Patrick J. Buchanan
Paul S. Cederna
Poland syndrome is a developmental defect characterized by varying degrees of unilateral pectoralis major aplasia, thoracic skeletal defects, breast hypoplasia or aplasia, and ipsilateral syndactyly.1,2
A congenital unilateral absence of the sternocostal head of the pectoralis major muscle is pathognomonic for this congenital anomaly.
There are two predominant variations of Poland syndrome: simple form (mild) and complex form (severe).
The simple form is the most common and is characterized by the absence of the sternocostal head of the pectoralis major muscle and effacement of the ipsilateral axillary fold.
The clavicular head of the pectoralis major muscle remains as a thin triangular muscle bundle that attaches the humerus to the inferomedial third of the clavicle.
The ipsilateral breast is hypoplastic or aplastic.
The ipsilateral nipple-areolar complex is typically smaller in diameter and displaced laterally and superiorly toward the axilla (FIG 1).
The complex form is characterized by the absence of the sternocostal head of the pectoralis major muscle, ipsilateral rib and/or sternal hypoplasia or absence, and other ipsilateral muscular abnormalities (FIG 2).
The clavicular head of the pectoralis major muscle may be diminutive.
The ipsilateral latissimus dorsi, trapezius, pectoralis minor, serratus anterior, external oblique, and/or rectus abdominis muscles may be abnormal.
The pectoralis minor muscle is commonly hypertrophic.
Absence of the serratus anterior muscle results in a winged scapula.
Insertion of the ipsilateral rectus abdominis muscle is displaced cranially.
The sternum is foreshortened and bifid with a pectus excavatum appearance.
The ipsilateral scapula is small and cranially displaced, causing an internal shoulder rotation when compared to the contralateral side.
The ipsilateral anterior second through fifth ribs are thin, short, and devoid of their superolateral cartilage.
FIG 1 • Simple form of Poland syndrome depicting an ipsilateral breast anomaly with a smaller and superolaterally displaced nipple-areolar complex.
To date, no definitive cause of Poland syndrome has been elucidated.
However, there are theories identifying developmental and familial causes.
Developmentally, in the 6th week of gestation, there is an interruption of the subclavicular arterial branches causing maldevelopment of the tissues supplied by these vascular pedicles
Currently, geneticists believe Poland syndrome is rarely inherited; however, there is documentation of a 1% inheritance pattern from affected individuals.

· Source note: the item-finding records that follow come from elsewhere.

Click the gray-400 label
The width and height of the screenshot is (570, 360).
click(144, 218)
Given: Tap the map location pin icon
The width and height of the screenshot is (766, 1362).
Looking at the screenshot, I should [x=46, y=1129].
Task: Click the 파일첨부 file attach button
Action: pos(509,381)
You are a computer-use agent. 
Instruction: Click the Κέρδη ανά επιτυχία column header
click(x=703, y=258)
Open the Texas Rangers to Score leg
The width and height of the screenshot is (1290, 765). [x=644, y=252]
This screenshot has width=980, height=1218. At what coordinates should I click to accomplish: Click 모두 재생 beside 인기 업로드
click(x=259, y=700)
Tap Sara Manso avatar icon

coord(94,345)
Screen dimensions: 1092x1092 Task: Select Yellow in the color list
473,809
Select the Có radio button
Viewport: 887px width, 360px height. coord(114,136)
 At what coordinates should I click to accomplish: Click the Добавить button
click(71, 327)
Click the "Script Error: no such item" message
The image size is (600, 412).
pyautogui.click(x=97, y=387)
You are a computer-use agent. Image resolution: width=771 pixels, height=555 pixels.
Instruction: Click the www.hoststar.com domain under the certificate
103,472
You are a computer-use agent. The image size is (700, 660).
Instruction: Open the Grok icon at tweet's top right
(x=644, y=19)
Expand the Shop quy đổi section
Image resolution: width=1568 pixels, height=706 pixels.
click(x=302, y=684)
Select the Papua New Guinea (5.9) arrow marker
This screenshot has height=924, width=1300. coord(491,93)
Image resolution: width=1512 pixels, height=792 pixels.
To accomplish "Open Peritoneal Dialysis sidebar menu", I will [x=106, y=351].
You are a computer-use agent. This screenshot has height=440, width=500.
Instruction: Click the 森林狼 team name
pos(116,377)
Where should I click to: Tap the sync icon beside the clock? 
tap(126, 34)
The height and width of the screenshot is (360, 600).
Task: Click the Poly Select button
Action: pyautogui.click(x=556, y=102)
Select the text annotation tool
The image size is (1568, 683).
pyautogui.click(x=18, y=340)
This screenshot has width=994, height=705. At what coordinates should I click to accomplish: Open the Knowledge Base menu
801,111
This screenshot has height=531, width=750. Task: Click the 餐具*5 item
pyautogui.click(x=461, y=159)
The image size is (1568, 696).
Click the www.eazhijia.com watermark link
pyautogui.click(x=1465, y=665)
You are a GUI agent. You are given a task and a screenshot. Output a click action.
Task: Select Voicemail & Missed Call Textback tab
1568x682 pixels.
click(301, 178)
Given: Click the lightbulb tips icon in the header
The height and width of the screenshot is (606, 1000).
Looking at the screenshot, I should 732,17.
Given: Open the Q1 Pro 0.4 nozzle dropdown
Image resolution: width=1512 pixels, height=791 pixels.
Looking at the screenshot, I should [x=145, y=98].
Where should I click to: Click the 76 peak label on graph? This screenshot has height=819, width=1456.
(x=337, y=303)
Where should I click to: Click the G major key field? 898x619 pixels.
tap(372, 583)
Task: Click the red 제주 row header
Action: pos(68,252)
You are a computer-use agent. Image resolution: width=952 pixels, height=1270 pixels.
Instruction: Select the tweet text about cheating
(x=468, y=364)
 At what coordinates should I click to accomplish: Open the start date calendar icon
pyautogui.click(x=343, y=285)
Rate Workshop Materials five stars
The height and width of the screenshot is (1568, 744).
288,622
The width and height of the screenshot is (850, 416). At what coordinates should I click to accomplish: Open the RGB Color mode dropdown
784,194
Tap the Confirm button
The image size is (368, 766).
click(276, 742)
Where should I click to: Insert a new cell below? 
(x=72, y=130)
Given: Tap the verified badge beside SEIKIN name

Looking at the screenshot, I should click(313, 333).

The true incidence and etiology of Poland syndrome still remains unknown; however, it tends to occur more on the right side, 2 to 3:1, is more common in males, 2:1, and is estimated to occur 1 in 20 000 to 30 000 live births.3
The most common presentation is that of a patient with a unilateral absence of the sternocostal head of the pectoralis major muscle with hypoplastic or absent breast parenchyma.1
The vast majority of patients with Poland syndrome present with concerns about the shape and appearance of their chest or abnormal breast development.1
PATIENT HISTORY AND PHYSICAL FINDINGS
The surgeon must be acutely aware of the social impact of Poland syndrome on the patient and their parents.
Patients with the simple form of Poland syndrome may be aware of their abnormality earlier than their family, as it can remain unannounced until early adolescence, as muscle and breast development occur.
Early in childhood, parents may notice a slight chest asymmetry.
Adolescent children with Poland syndrome spend an inordinate amount of time trying to conceal their asymmetry from their parents and others.
The severe form, on the contrary, is readily known during infancy by the parents, as the chest wall is grossly asymmetric.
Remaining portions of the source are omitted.